▶ **PROBLEM STATEMENT**
Could you write out the data that follows, exactly and in full?
__________________________________________________
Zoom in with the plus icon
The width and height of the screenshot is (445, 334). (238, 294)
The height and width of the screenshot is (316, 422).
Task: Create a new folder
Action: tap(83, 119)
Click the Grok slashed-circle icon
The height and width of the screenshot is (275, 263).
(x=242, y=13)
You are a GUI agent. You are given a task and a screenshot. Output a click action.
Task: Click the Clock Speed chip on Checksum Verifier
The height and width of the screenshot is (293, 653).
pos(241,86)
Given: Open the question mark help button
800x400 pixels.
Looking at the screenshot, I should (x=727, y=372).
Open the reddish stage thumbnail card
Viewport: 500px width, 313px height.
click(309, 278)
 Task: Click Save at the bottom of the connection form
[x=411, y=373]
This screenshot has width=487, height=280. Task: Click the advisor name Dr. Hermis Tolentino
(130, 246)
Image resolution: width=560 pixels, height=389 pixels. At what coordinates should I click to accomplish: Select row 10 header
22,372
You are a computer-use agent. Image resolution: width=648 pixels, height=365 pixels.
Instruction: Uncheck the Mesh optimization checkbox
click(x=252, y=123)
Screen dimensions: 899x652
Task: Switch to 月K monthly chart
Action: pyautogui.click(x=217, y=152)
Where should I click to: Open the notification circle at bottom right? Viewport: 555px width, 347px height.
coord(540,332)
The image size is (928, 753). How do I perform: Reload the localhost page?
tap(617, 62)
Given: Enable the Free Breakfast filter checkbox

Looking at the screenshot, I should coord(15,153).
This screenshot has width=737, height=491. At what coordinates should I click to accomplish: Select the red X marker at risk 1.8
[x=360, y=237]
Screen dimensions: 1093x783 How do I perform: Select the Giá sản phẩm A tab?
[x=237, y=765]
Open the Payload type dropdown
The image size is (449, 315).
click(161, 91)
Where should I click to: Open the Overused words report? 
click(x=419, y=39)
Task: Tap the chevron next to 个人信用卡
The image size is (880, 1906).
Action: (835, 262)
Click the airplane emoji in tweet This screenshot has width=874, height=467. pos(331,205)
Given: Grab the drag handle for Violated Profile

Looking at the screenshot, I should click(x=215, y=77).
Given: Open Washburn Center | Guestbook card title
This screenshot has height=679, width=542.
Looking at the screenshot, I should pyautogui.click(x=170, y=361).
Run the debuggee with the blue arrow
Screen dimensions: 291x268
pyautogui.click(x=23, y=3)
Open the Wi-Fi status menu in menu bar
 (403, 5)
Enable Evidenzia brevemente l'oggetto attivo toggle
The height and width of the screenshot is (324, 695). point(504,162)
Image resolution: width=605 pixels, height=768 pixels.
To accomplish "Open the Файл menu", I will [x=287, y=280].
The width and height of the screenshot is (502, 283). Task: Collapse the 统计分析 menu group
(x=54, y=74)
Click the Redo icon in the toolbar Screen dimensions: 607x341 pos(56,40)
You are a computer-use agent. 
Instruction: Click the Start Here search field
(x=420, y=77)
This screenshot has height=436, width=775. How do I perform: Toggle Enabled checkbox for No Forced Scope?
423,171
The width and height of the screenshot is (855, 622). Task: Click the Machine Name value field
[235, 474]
__________________________________________________
▶ **ANSWER TO THE EXERCISE**
Zoom in with the plus icon
The width and height of the screenshot is (445, 334). (238, 294)
The height and width of the screenshot is (316, 422).
Task: Create a new folder
Action: tap(83, 119)
Click the Grok slashed-circle icon
The height and width of the screenshot is (275, 263).
(x=242, y=13)
You are a GUI agent. You are given a task and a screenshot. Output a click action.
Task: Click the Clock Speed chip on Checksum Verifier
The height and width of the screenshot is (293, 653).
pos(241,86)
Given: Open the question mark help button
800x400 pixels.
Looking at the screenshot, I should (x=727, y=372).
Open the reddish stage thumbnail card
Viewport: 500px width, 313px height.
click(309, 278)
 Task: Click Save at the bottom of the connection form
[x=411, y=373]
This screenshot has width=487, height=280. Task: Click the advisor name Dr. Hermis Tolentino
(130, 246)
Image resolution: width=560 pixels, height=389 pixels. At what coordinates should I click to accomplish: Select row 10 header
22,372
You are a computer-use agent. Image resolution: width=648 pixels, height=365 pixels.
Instruction: Uncheck the Mesh optimization checkbox
click(x=252, y=123)
Screen dimensions: 899x652
Task: Switch to 月K monthly chart
Action: pyautogui.click(x=217, y=152)
Where should I click to: Open the notification circle at bottom right? Viewport: 555px width, 347px height.
coord(540,332)
The image size is (928, 753). How do I perform: Reload the localhost page?
tap(617, 62)
Given: Enable the Free Breakfast filter checkbox

Looking at the screenshot, I should coord(15,153).
This screenshot has width=737, height=491. At what coordinates should I click to accomplish: Select the red X marker at risk 1.8
[x=360, y=237]
Screen dimensions: 1093x783 How do I perform: Select the Giá sản phẩm A tab?
[x=237, y=765]
Open the Payload type dropdown
The image size is (449, 315).
click(161, 91)
Where should I click to: Open the Overused words report? 
click(x=419, y=39)
Task: Tap the chevron next to 个人信用卡
The image size is (880, 1906).
Action: (835, 262)
Click the airplane emoji in tweet This screenshot has width=874, height=467. pos(331,205)
Given: Grab the drag handle for Violated Profile

Looking at the screenshot, I should click(x=215, y=77).
Given: Open Washburn Center | Guestbook card title
This screenshot has height=679, width=542.
Looking at the screenshot, I should pyautogui.click(x=170, y=361).
Run the debuggee with the blue arrow
Screen dimensions: 291x268
pyautogui.click(x=23, y=3)
Open the Wi-Fi status menu in menu bar
 (403, 5)
Enable Evidenzia brevemente l'oggetto attivo toggle
The height and width of the screenshot is (324, 695). point(504,162)
Image resolution: width=605 pixels, height=768 pixels.
To accomplish "Open the Файл menu", I will [x=287, y=280].
The width and height of the screenshot is (502, 283). Task: Collapse the 统计分析 menu group
(x=54, y=74)
Click the Redo icon in the toolbar Screen dimensions: 607x341 pos(56,40)
You are a computer-use agent. 
Instruction: Click the Start Here search field
(x=420, y=77)
This screenshot has height=436, width=775. How do I perform: Toggle Enabled checkbox for No Forced Scope?
423,171
The width and height of the screenshot is (855, 622). Task: Click the Machine Name value field
[235, 474]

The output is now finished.